カゴメの2025年度の飲料、食品施策が固まった。25年までの長期計画実現に向け、16年からの3回の中期計画を実行してきた同社は、今期を10年間の総仕上げの年に位置付け、国内加工食品事業の中核となる飲料、食品を積極展開。コスト増が継続する中、利益創出が最重要課題とし、「挑戦の継続」と「利益回復」を基本方針に様々な施策を打つ。
「挑戦の継続」の最大の焦点は「アーモンド・ブリーズ」の本格展開だ。昨年、米国ブルーダイヤモンドグロワーズ社と「アーモンド・ブリーズ」の製造販売契約を結んだ同社は、3月からパッケージと中身を大幅リニューアルする。
23年の国内アーモンドミルク市場は139億円、24年は競合の欠品等で124億円と一時的に落ち込んだが、米国との飲用量差から、日本における拡大余地は大きいと判断。リニューアル商品により、飲みごたえのあるコクを実現し、すっきりした後味を実現するため、アーモンド量を増加(アーモンドペースト従来比1・5倍)。ブランド認知の拡大とトライアル獲得のため、カリフォルニア在住のアーモンドミルクユーザーをアンバサダーとして起用。TVCM、SNS、飲み方も提案し、100万人サンプリングでトライアルを獲得する。

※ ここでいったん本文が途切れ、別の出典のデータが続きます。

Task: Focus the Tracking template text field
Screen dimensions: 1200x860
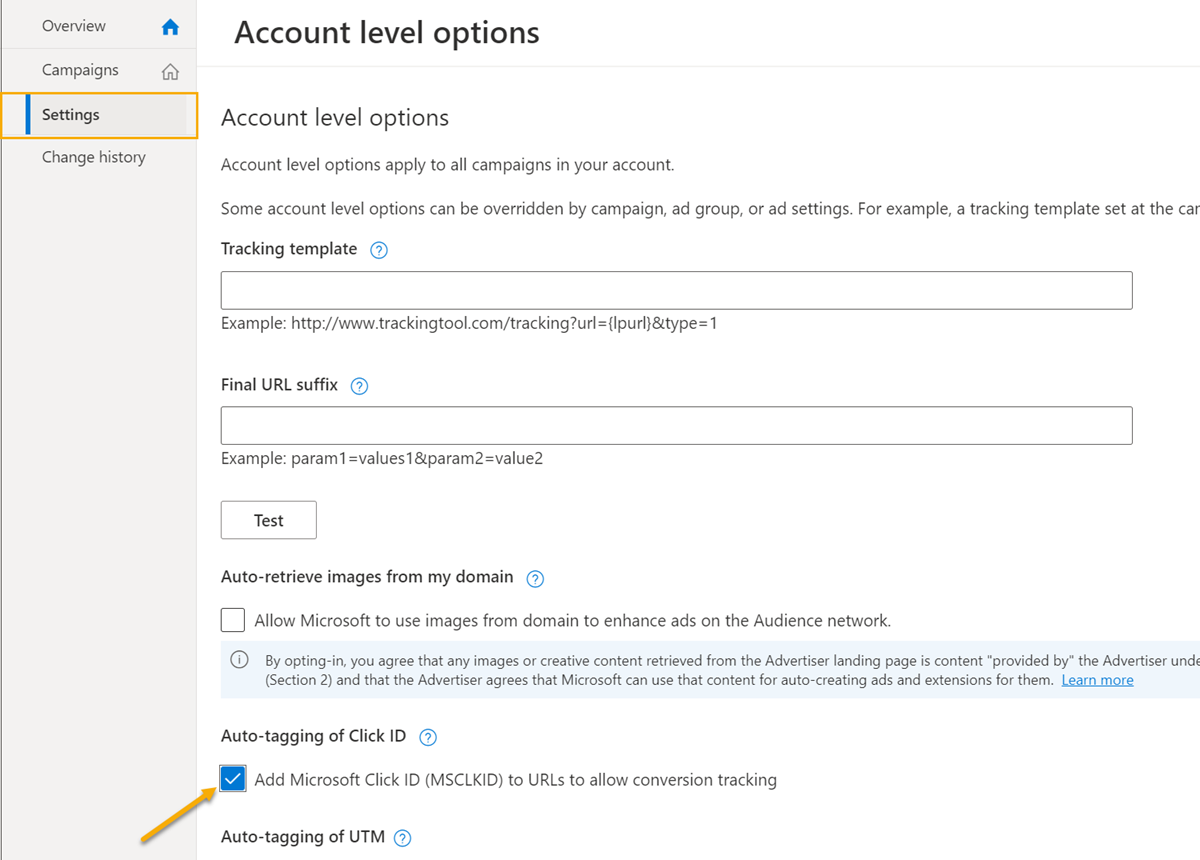Action: [x=676, y=290]
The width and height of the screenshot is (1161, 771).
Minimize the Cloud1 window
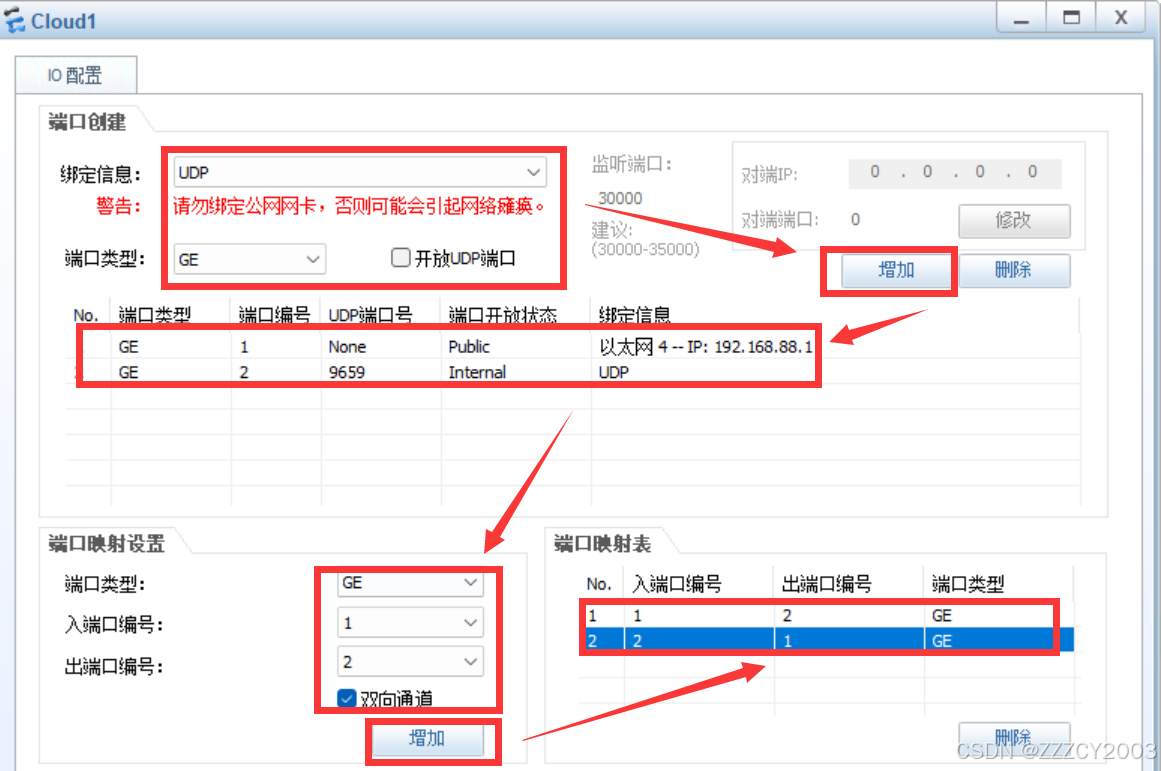click(x=1020, y=18)
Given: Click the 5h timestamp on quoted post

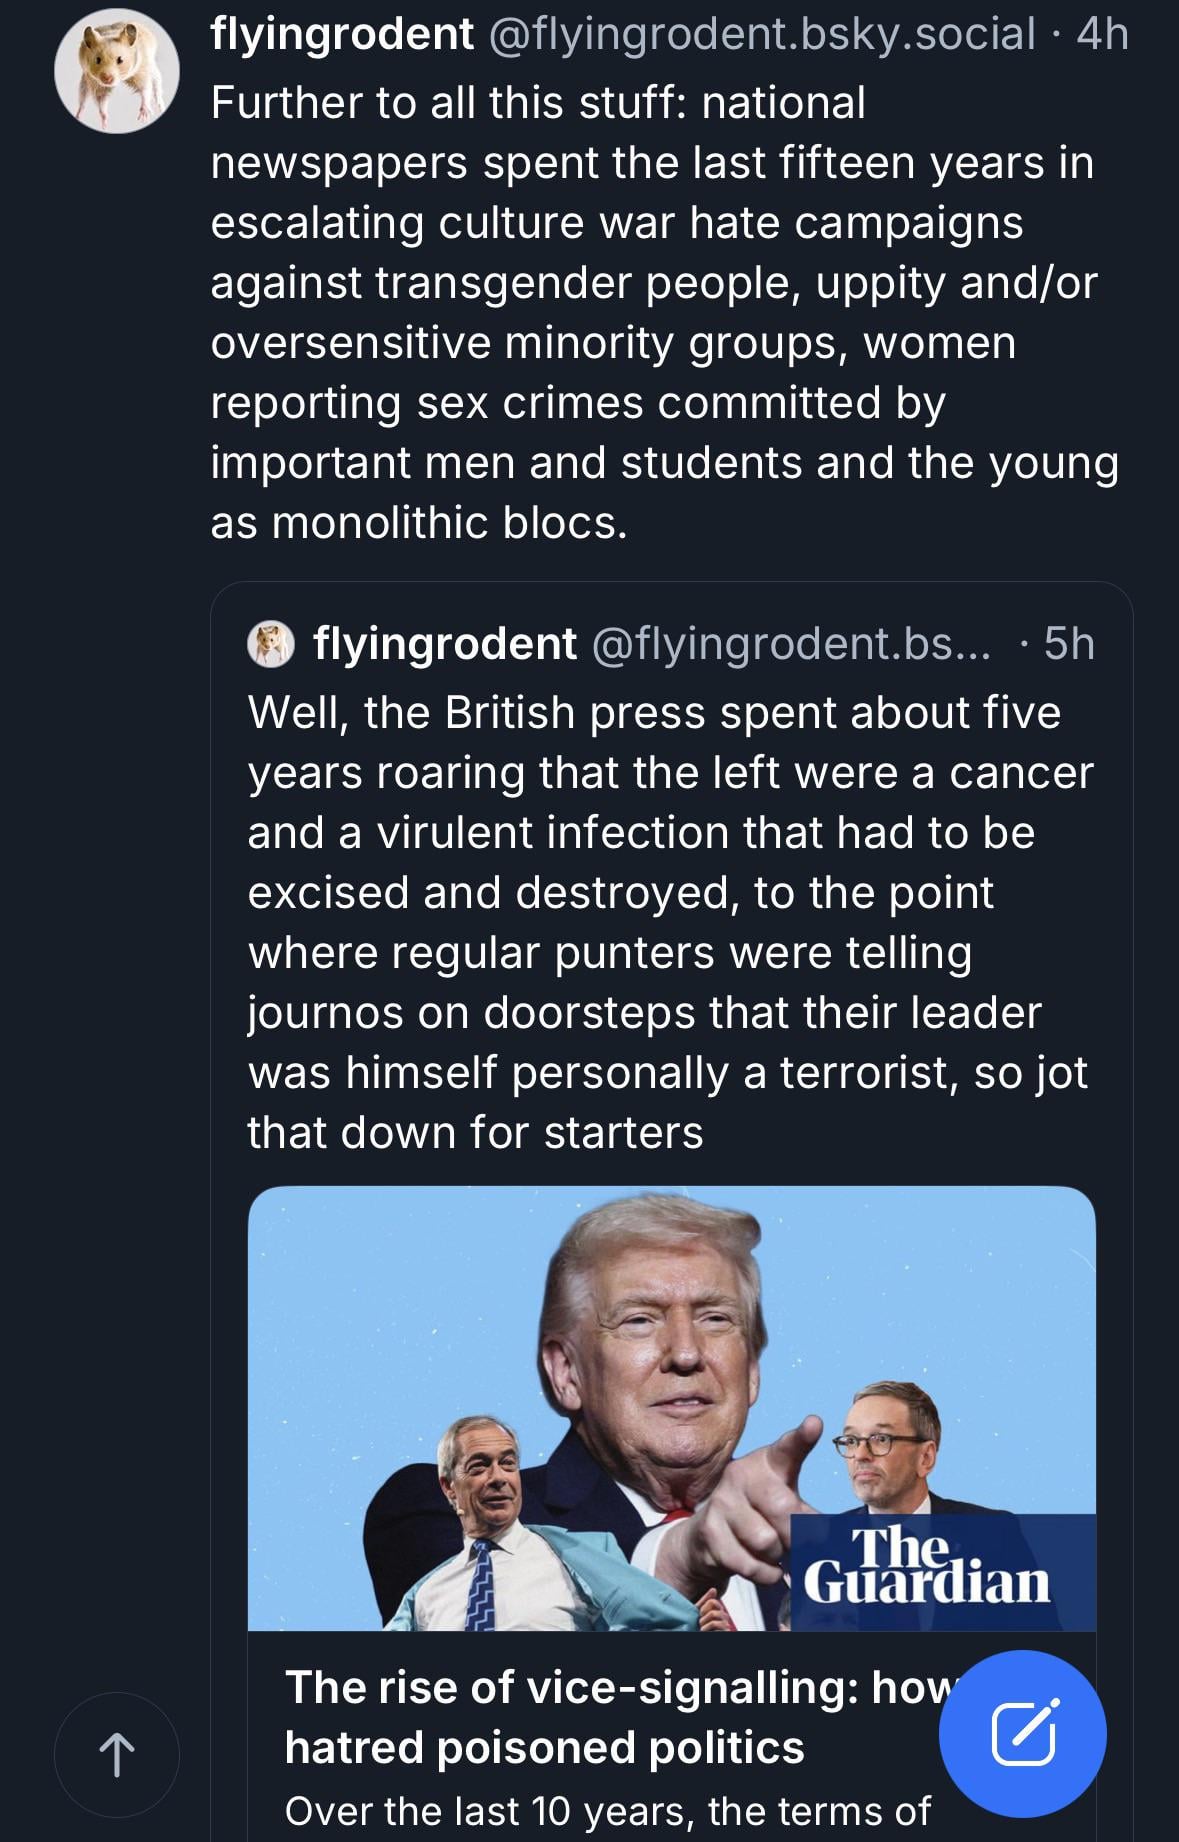Looking at the screenshot, I should [1068, 644].
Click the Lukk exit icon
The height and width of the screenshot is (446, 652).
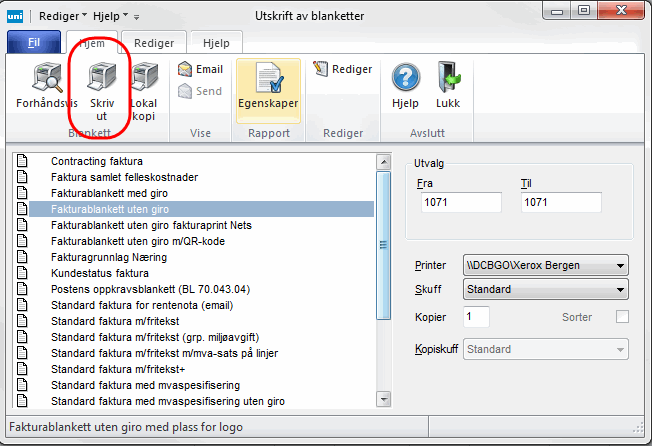coord(448,80)
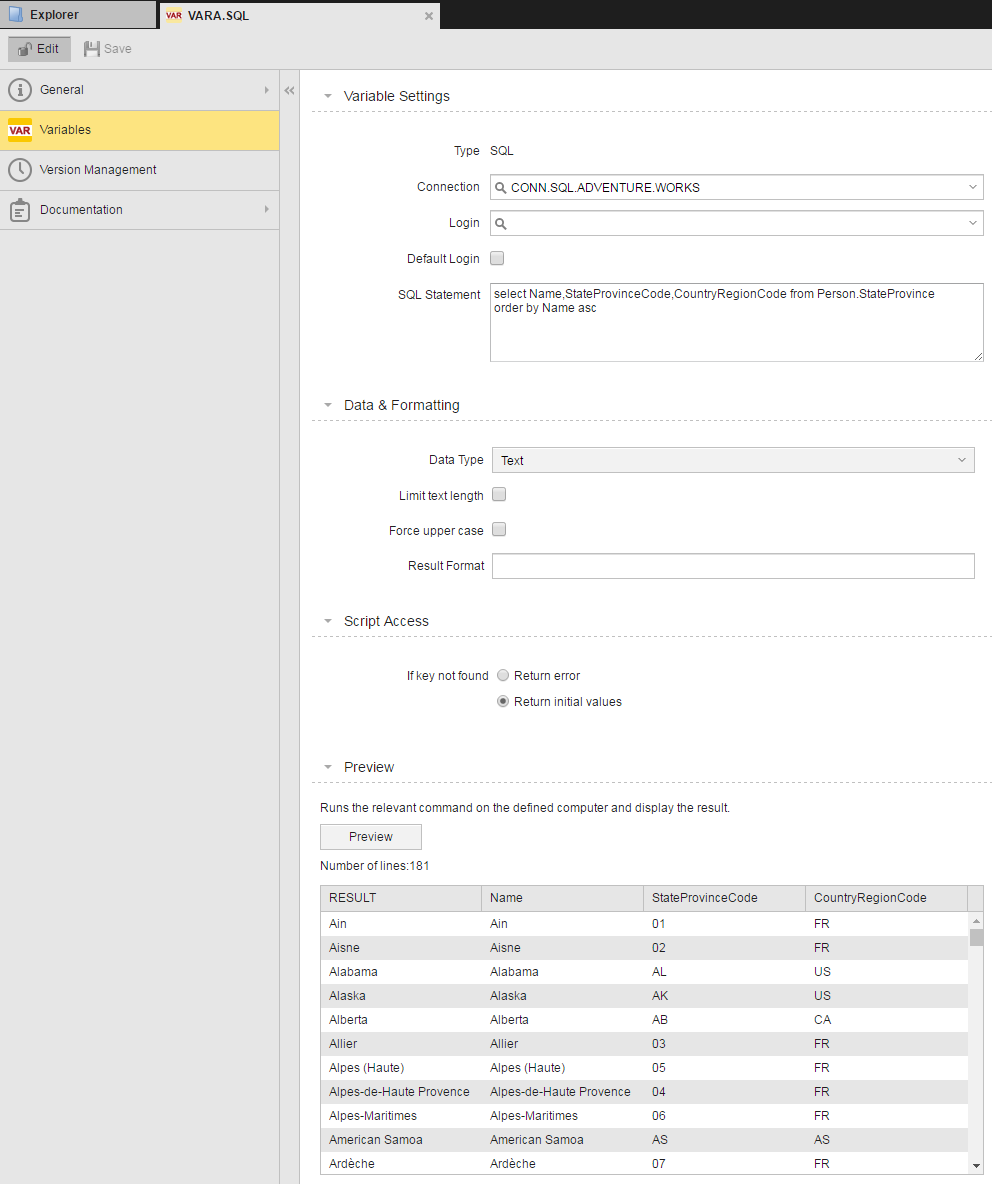Click the preview table scrollbar down arrow

click(x=976, y=1166)
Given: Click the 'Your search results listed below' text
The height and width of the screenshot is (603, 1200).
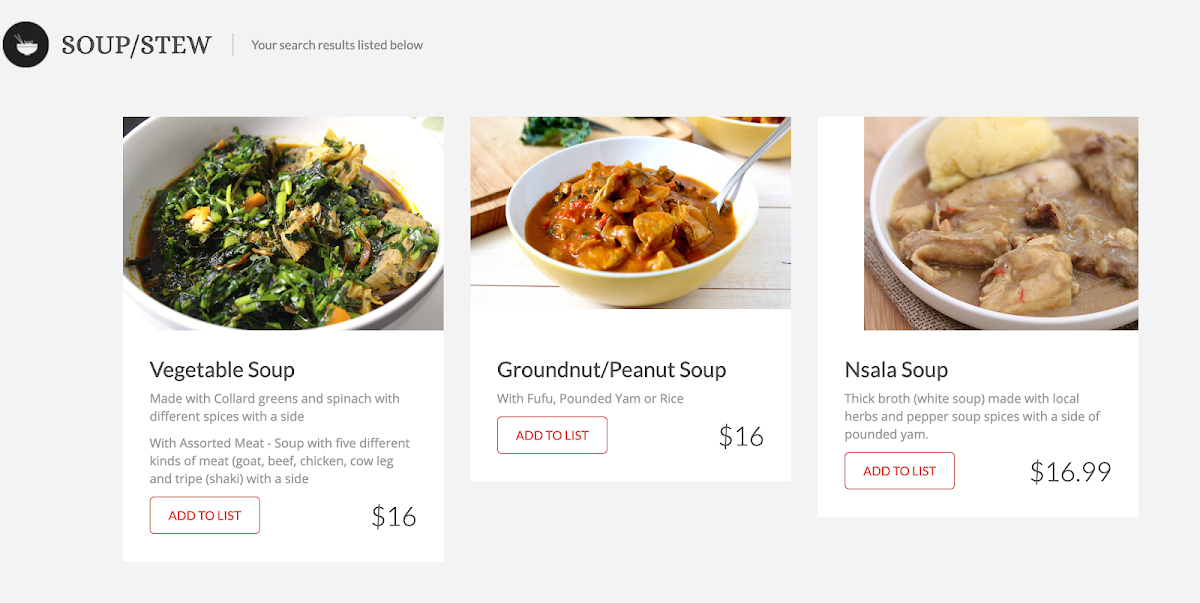Looking at the screenshot, I should (x=337, y=45).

「アーモンド・ブリーズ」の施策について山口聡社長=写真=は、「ブルーダイヤモンドグロワーズ社とは、カゴメの小売、外食、カフェ、ECなど多様なチャネルへの営業力が評価されて昨年9月に製造販売契約を結んだ。アーモンドもトマトも畑で作られ、成り立ちがカゴメと似ておりシンパシーを感じている。3月からカリフォルニア在住のアーモンドミルクユーザーのアンバサダー起用や100万人サンプリング、店頭でのカラーマーケティングなどインパクトある情報発信を行う。日本人に合わせた濃い目の味付けにリニューアルし、業務用としてカフェでも展開する」と言う。「初年度売上目標は15億円、認知とトライアルを広げ、シェアよりもアーモンドドリンク全体の市場を大きくしたい」と語っている。
「利益回復」はトマトケチャップの需要拡大。ナポリタン日本代表を決める全国大会カゴメナポリタン スタジアム2025を開催。多くの飲食店にエントリーしてもらい業務用の拡大も目指す。トマトジュースと「野菜生活100」も「利益回復」の要。トマトジュースは最大出荷量を3期連続で更新しており、今年は4期連続の出荷量最大を目指し、血圧など健康価値を再訴求する。「カゴメトマトジュース」の購入率はまだ11%程度であり、拡大余地は大きい。「野菜生活100」はブランド30周年をフックに、子育て層を中心にリトライアルを促進し、「家族の健康飲料」としての基本価値と、主原料であるにんじんの健康価値発信により子育て層のリトライアルと習慣化を促進する。